That '70s Show was released on DVD in Regions 1, 2 & 4 by 20th Century Fox Home Entertainment at an increment of two seasons per year.

The complete series was released in Region 1 on October 14, 2008, the Canadian cost being almost double the U.S. price.

The DVDs contain various bonus features, such as the original promos for the episodes that aired on Fox on the original air date, retrospective interviews with various cast members, and commentaries by director David Trainer on selected episodes.

The first five seasons were released in four slimcases per season with one disc per slimcase, however, beginning with season six, Fox scaled back the sets to two cases with two discs in each. This was also a complaint among collectors. Other complaints of the sets were the reusage of Eric Forman's face twice on the spine and then the discontinuation of characters on the spine. Noticeably also, every set contained the season number on the spine except for season seven.

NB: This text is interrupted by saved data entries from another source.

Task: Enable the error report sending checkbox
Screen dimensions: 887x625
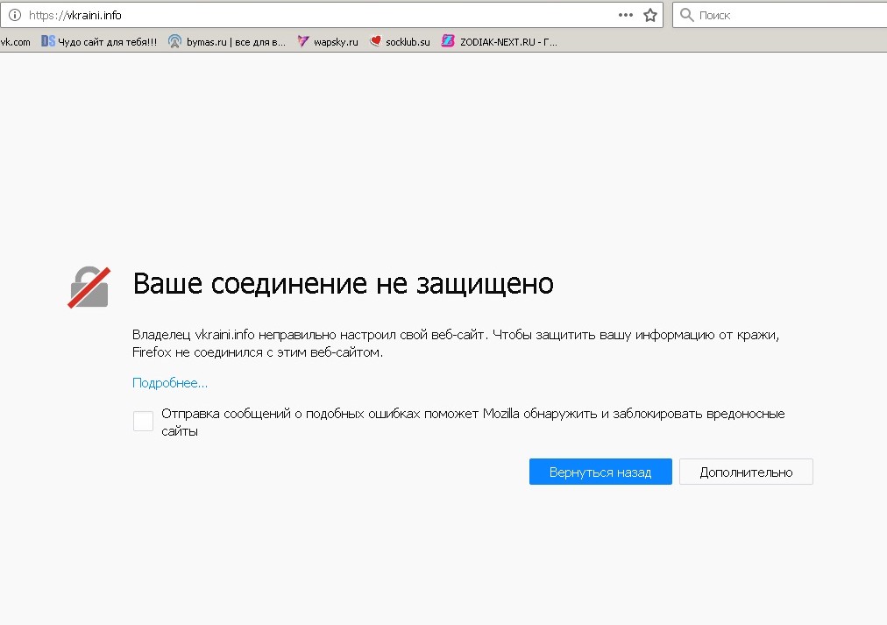Action: pos(143,422)
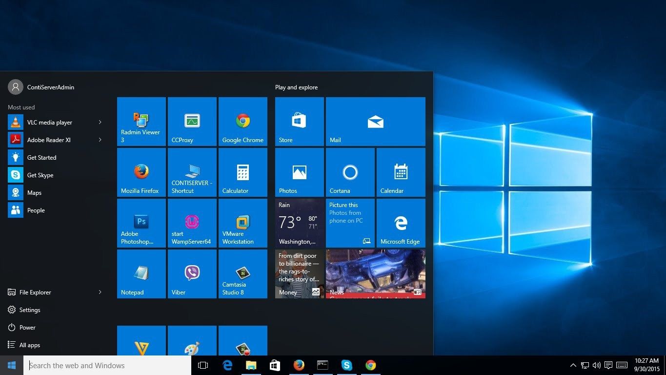Open the Cortana tile
Viewport: 666px width, 375px height.
coord(350,172)
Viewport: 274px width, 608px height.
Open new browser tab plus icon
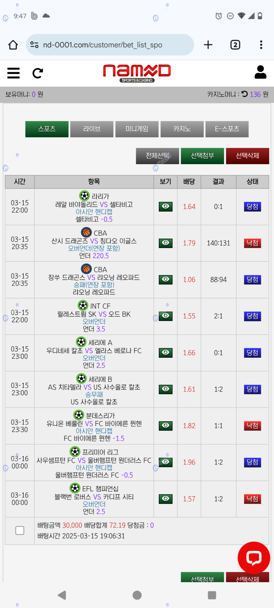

The music that featured many popular bands was predominantly removed or replaced with stock music on the DVD releases, in order to avoid paying royalties to the artists involved (unlike the actual run of a series, where studios would only have to pay royalties to the artist for that single episode, and maybe for syndication). Episodes were also often edited to remove content by cutting out lines that were deemed to be inappropriate.

Despite his brief appearance in the eighth season, Michael Kelso's image is prominently featured on both the cover and disc art for the season's DVD set, as released by 20th Century Fox. His portrayer Ashton Kutcher's name is credited with the cast which reads "and special guest star: Ashton Kutcher". The re-issue by Mill Creek Entertainment does not include Kelso's image for season eight.

On May 4, 2011, Mill Creek Entertainment announced that they had acquired the rights to re-release the series on DVD in Region 1.  They have subsequently re-released all eight seasons on DVD

On October 12, 2011, Mill Creek Entertainment announced that they were working on a Blu-ray release of season 1 and that it would be released on January 10, 2012. However, the date was pushed back to March 20. Season 2 was released on Blu-ray on October 16, 2012.  No further seasons were released due to poor sales.

On May 14, 2013, Mill Creek released That '70s Show: The Complete Series on DVD in Region 1.

On November 3, 2015, Mill Creek released That '70s Show: The Complete Series on Blu-ray.

The Mill Creek sets claim to contain the original uncut broadcast edits, with most though not all of the original music intact. However, upon closer inspection, it's revealed that they're mostly repeats of the Fox sets with the majority of the music still omitted.

In Australia, After the release of The Complete Series in 2010, Beyond Home Entertainment acquired the rights to the series and released all 8 seasons individually on December 1, 2011. Then on May 2, 2012, The Complete Collection was released. Then followed The Collector's Edition on August 6, 2014. Followed by The Collector's Set on April 20, 2016. Lastly, The Complete Series on August 1, 2018.